Reports said that the third-largest stablecoin by market cap, TerraUSD (UST), appears to be in a catastrophic tailspin which has seen it de-peg from the dollar and drop to as low as $0.67 on Tuesday.
It has been reported that as its price has fallen, so has its market capitalization along with that of Terra (LUNA), which backs the majority of the value of UST. Adding further insult to injury, the market cap of UST has vastly surpassed that of LUNA, drawing extreme scrutiny from the crypto community.
However, as of today, the UST price is $0.78 with a market cap of $14.1 billion, while LUNA has been in a freefall, collapsing to $35.07. This has caused massive liquidations on leveraged positions, dropping its market cap to $12.3 billion, according to CoinGecko data.

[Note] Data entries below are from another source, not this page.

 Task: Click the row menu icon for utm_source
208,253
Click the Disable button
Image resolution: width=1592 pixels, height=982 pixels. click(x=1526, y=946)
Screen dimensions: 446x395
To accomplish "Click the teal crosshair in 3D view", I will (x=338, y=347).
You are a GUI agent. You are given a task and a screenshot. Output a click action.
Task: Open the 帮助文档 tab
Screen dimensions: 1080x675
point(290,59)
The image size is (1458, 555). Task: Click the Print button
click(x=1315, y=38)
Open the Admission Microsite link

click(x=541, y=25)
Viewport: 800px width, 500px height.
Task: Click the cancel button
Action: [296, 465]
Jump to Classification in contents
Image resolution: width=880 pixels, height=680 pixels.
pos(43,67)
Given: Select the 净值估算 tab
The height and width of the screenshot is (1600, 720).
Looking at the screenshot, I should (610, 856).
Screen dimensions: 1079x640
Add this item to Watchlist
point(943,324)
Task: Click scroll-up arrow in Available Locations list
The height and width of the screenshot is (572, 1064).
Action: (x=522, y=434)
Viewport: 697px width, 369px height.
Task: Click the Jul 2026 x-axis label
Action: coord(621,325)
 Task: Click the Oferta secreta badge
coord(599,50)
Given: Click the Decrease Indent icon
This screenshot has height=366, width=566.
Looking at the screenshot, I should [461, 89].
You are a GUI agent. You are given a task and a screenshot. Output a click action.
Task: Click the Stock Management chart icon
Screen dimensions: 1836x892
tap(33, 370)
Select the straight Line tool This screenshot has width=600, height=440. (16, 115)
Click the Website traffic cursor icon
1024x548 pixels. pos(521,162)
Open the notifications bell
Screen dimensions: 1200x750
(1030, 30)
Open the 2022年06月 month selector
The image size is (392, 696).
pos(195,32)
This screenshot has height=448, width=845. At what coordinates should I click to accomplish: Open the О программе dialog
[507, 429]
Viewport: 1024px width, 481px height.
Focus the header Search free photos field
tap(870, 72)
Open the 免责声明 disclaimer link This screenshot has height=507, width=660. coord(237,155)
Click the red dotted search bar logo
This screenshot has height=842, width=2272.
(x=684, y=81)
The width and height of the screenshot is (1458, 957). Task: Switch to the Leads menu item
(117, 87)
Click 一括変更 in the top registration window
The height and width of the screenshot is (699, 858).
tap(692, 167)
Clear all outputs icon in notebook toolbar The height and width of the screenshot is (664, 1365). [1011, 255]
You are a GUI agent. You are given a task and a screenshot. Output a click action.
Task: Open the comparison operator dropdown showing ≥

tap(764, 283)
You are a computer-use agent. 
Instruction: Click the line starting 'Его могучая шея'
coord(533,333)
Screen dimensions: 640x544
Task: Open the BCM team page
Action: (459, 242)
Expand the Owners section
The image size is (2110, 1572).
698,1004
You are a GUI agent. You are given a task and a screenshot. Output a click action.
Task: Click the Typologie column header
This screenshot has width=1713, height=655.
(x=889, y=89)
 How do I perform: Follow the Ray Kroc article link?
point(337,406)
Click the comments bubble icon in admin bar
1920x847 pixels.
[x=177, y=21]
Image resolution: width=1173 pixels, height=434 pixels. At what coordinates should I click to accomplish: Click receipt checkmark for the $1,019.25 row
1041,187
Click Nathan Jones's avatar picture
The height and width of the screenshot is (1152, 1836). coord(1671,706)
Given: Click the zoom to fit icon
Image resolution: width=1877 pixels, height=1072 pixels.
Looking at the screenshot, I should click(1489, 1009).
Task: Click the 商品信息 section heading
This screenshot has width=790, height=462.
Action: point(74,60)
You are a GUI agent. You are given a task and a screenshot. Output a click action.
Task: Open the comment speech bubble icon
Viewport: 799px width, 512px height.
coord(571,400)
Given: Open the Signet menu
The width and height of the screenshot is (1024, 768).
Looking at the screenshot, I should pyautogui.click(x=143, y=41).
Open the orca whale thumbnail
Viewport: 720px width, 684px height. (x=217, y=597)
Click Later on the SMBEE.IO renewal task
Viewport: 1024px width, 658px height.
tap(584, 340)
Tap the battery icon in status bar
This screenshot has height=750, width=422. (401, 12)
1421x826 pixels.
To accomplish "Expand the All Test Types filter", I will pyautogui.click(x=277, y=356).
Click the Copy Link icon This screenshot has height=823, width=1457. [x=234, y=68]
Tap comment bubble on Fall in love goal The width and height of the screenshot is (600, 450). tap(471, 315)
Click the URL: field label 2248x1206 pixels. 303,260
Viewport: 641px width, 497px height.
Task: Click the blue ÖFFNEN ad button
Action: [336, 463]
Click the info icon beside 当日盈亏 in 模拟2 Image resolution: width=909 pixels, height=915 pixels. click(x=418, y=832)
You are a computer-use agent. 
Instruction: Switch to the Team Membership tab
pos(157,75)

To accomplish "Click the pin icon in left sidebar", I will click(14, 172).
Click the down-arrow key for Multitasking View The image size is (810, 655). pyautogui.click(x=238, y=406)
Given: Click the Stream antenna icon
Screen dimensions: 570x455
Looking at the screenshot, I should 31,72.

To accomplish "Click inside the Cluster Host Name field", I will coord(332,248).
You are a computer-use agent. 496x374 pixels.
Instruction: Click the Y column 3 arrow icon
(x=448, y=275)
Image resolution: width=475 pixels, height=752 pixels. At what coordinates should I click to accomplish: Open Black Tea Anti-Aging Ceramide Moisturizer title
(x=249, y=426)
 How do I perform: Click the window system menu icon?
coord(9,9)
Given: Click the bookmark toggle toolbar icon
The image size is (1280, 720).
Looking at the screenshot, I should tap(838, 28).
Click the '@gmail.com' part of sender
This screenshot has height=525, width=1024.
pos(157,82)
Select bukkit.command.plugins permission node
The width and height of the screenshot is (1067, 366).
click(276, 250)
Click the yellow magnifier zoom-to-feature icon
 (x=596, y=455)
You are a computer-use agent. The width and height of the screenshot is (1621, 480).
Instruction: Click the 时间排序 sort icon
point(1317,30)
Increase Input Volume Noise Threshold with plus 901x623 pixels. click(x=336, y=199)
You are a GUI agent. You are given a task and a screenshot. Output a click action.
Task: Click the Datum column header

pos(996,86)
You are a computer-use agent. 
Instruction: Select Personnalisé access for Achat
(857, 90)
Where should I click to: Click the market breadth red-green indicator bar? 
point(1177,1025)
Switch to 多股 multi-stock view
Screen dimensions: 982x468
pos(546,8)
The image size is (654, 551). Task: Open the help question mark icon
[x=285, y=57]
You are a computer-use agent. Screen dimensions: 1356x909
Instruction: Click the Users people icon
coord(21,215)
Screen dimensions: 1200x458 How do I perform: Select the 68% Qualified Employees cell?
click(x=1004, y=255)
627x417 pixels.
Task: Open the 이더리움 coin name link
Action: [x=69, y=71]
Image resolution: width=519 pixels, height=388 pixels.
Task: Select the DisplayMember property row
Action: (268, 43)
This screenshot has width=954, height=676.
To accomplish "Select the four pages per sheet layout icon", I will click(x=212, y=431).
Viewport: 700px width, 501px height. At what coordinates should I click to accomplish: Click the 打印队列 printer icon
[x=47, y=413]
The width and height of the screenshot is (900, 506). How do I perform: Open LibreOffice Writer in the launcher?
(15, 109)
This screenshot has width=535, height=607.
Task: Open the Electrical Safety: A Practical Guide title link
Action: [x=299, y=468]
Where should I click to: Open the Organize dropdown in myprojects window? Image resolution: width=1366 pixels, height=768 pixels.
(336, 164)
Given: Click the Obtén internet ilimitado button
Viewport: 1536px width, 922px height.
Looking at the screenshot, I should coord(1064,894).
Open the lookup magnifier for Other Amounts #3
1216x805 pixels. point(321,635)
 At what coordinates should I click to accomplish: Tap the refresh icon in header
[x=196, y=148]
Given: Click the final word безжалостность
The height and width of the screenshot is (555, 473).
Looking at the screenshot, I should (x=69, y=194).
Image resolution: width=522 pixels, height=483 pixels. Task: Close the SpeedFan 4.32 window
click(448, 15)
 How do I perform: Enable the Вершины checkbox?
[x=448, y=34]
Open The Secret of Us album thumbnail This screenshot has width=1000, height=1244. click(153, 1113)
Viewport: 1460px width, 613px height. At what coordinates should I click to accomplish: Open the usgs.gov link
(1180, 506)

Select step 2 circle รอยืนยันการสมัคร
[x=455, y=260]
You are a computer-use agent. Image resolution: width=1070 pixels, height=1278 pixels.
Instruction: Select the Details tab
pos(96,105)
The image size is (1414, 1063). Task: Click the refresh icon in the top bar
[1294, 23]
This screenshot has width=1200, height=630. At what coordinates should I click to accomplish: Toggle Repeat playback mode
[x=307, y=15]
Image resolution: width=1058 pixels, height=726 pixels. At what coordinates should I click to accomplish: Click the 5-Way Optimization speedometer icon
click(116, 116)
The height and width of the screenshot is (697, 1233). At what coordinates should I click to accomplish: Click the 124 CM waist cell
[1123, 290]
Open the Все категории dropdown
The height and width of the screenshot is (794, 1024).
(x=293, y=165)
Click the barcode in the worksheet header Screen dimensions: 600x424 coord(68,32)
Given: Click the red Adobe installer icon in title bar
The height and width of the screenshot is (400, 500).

The report said that if the market cap of LUNA is lower than UST, it is possible that there are not enough funds in the Terra project to properly back the value of the algorithmic stablecoin and maintain its peg. The Luna Foundation Guard (LFG), which is in charge of ensuring UST maintains its peg to the United States dollar, has been in damage control to try to mitigate any further losses and return the stablecoin to $1.00.
Likewise, its strategy of acquiring Bitcoin (BTC) to collateralize UST has not yet had a positive impact in the face of several factors. It was reported that a whale began dumping $285 million worth of UST started Saturday, causing the stablecoin to drop to $0.98 and LUNA to drop to a three-month low of $61.
As LUNA price and the UST peg itself looked unstable, the LFG deployed $1.5 billion worth of BTC on Monday as a means of adding much-needed liquidity to the ecosystem. The LFG loaned out coins to trading firms “to protect the UST peg” and 750 million UST tokens to accumulate BTC.
Thus, the LFG held about 167,081 BTC, worth around $3.5 billion as of Friday when it announced it had acquired an additional 37,863 BTC.